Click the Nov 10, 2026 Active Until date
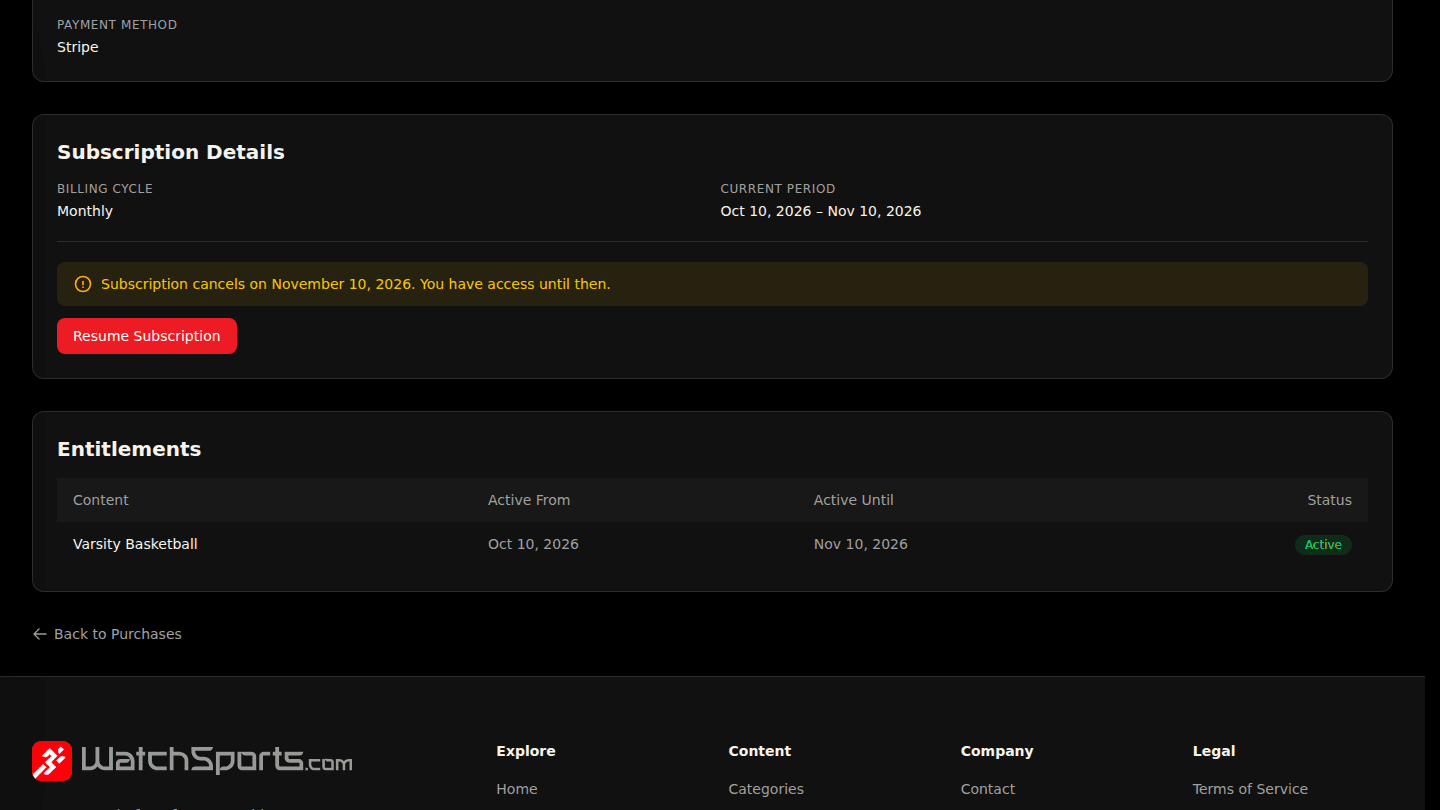1440x810 pixels. click(861, 544)
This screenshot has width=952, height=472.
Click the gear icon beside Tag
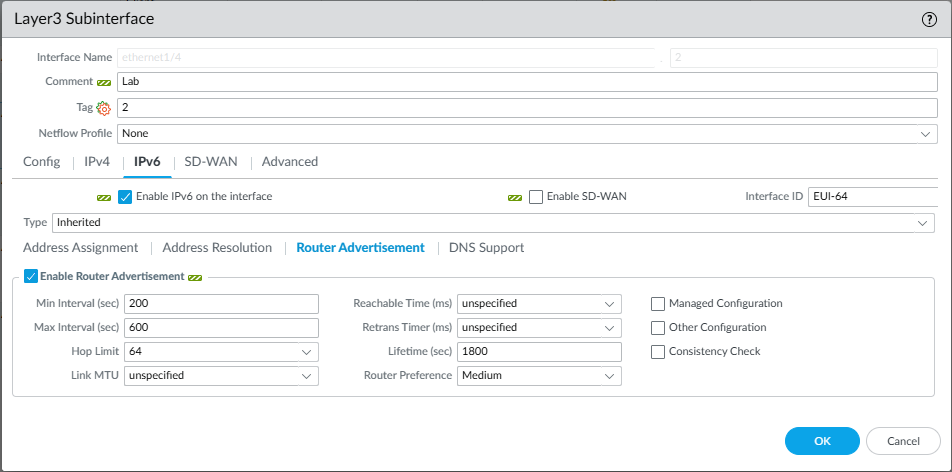(103, 108)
· · · · ·
Set the listing down in full and exactly. Pictures within it should not appear in the copy.

Click the Nov 10, 2026 Active Until date
1440x810 pixels. click(861, 544)
This screenshot has width=952, height=472.
Click the gear icon beside Tag
(103, 108)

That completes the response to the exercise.